I originally posted this on Tumblr, but it’s so hard to find old posts there that I’m archiving it here. Even though I won’t reach these two games in my playthrough for a year. Have a does of Meta!

組, kumi, “group, party, pair, band, class” ~ Wikipedia

I like both Final Fantasy X and XIII, although the pacing, plotting and worldbuilding of XIII show the duct tape and staples of development hell. Yet the characters in both games are passionate, complex individuals with hidden motivations and a great deal of personality, despite their tendency to slot into archetypes at first glance. The messy dynamics between the party members in XIII, I think, are the game’s greatest strength.

It fascinates me that the two games’ kumis start out almost as inverses of one another.

In X, every party member cares tremendously for some of the other party members. The four from Besaid grew up together and are all deeply devoted to Yuna and to one another, united by bonds of trust and understanding and old friendship (and occasional squabbles). Tidus falls for Yuna and likes Rikku and looks up to Auron  when he’s not bawling at him. Rikku cares enough for her cousin to pledge herself as a guardian, despite her upbringing. Auron is more aloof, but betrays occasional gruff fondness that goes above and beyond that of duty to dead friends’ children. They’re a kumi from the start, quickly adjusting to adopt new members into the kumi.

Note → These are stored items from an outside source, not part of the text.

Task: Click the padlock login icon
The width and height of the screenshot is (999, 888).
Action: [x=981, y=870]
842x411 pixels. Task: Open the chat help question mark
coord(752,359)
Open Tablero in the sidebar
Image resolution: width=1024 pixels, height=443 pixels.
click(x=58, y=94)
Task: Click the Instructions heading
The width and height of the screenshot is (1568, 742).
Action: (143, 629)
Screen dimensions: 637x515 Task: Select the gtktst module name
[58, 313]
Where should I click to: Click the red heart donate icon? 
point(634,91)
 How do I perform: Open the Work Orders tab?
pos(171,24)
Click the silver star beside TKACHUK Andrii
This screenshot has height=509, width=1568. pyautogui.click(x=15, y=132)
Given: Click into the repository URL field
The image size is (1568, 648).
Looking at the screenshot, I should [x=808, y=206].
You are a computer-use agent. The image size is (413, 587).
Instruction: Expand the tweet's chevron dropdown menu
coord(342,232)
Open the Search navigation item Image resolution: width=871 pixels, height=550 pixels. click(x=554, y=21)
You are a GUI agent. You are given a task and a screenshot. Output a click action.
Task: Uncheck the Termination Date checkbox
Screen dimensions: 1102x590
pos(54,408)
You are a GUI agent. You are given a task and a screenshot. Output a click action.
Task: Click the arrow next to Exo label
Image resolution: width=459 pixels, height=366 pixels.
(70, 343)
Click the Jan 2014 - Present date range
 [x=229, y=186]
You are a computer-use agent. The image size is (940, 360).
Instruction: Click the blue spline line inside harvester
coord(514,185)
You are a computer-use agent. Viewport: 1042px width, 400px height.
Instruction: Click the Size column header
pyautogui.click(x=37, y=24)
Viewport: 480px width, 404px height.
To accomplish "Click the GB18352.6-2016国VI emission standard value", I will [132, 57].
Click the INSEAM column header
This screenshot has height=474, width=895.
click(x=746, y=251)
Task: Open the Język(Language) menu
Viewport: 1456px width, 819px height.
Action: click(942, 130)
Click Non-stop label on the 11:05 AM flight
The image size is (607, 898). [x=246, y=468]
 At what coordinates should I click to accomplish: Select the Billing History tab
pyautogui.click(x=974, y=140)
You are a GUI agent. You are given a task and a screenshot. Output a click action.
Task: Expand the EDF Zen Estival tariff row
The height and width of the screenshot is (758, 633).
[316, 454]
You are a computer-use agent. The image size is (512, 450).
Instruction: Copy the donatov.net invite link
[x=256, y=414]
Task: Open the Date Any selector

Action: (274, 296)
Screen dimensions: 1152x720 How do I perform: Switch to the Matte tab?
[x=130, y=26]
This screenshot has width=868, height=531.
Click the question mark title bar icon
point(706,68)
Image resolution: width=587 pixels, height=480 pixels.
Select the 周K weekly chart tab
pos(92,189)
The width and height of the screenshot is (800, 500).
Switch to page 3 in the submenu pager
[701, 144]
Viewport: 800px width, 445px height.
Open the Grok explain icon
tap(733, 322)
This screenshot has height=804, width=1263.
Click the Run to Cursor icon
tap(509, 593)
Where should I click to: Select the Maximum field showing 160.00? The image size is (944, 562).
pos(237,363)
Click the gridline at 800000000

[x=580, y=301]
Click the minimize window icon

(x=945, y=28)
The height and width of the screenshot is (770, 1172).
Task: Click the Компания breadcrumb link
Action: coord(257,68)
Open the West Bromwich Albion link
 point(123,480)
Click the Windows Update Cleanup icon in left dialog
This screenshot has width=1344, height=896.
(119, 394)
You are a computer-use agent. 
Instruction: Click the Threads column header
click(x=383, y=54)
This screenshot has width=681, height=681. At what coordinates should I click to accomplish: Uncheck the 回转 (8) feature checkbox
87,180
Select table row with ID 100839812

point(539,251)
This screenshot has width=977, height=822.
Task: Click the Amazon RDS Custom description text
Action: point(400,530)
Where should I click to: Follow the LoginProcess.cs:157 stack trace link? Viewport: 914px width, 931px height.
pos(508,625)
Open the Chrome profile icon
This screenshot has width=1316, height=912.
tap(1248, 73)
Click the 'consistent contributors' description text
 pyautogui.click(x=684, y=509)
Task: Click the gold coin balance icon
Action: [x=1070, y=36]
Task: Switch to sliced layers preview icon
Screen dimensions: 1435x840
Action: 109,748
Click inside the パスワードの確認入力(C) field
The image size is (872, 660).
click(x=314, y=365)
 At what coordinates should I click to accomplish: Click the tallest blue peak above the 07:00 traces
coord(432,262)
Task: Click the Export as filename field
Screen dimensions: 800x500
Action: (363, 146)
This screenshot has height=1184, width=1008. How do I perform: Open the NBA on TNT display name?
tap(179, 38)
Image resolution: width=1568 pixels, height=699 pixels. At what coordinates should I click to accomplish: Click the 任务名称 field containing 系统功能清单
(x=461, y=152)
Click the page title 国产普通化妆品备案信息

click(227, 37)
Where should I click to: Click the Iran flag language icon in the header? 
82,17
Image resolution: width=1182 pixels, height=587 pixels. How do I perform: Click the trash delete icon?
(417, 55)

In FFXIII, every party member cares tremendously for someone outside the group. At first, none of them care for one another except Fang and Vanille (who are separated). Lightning is dedicated to her sister and takes out every frustration on Snow. Snow is dedicated to Lightning’s sister and barely paying attention to those dragged under in his wake. Fang will “tear down the sky” for her missing girlfriend, and will certainly tear apart a few strangers on Vanille’s behalf. Vanille’s in cloud cuckoo land to avoid inner turmoil, but she’s hunting desperately for her girlfriend. Hope’s missing his mom and doesn’t want to be with any of these crazy people, although he soon latches onto Lightning as a surrogate. The sane guy, Sazh, is in it only for his son.

So the dynamics are inverted: in FFX, the group starts out interconnected by a network of loyalties and shared pasts, whereas in FFXIII, they begin with nothing in common and with disparate loyalties pulling them outward. The first half of FFXIII, up through chapter 7, is simply the process of forging connections between members of the group so that they can become a group, a kumi.

Both arcs work for me because I like characters motivated by fierce love for and loyalty to other characters. It means I tend to fall for the tired old romance tropes, but I don’t necessarily fix on the romantic storyline, so much as the ones of friendship, devotion and trust.

Luckily most of the FFs play with those tropes, too. But FFXIII, more than most, is about the spectrum between rejection, trust and blind obedience.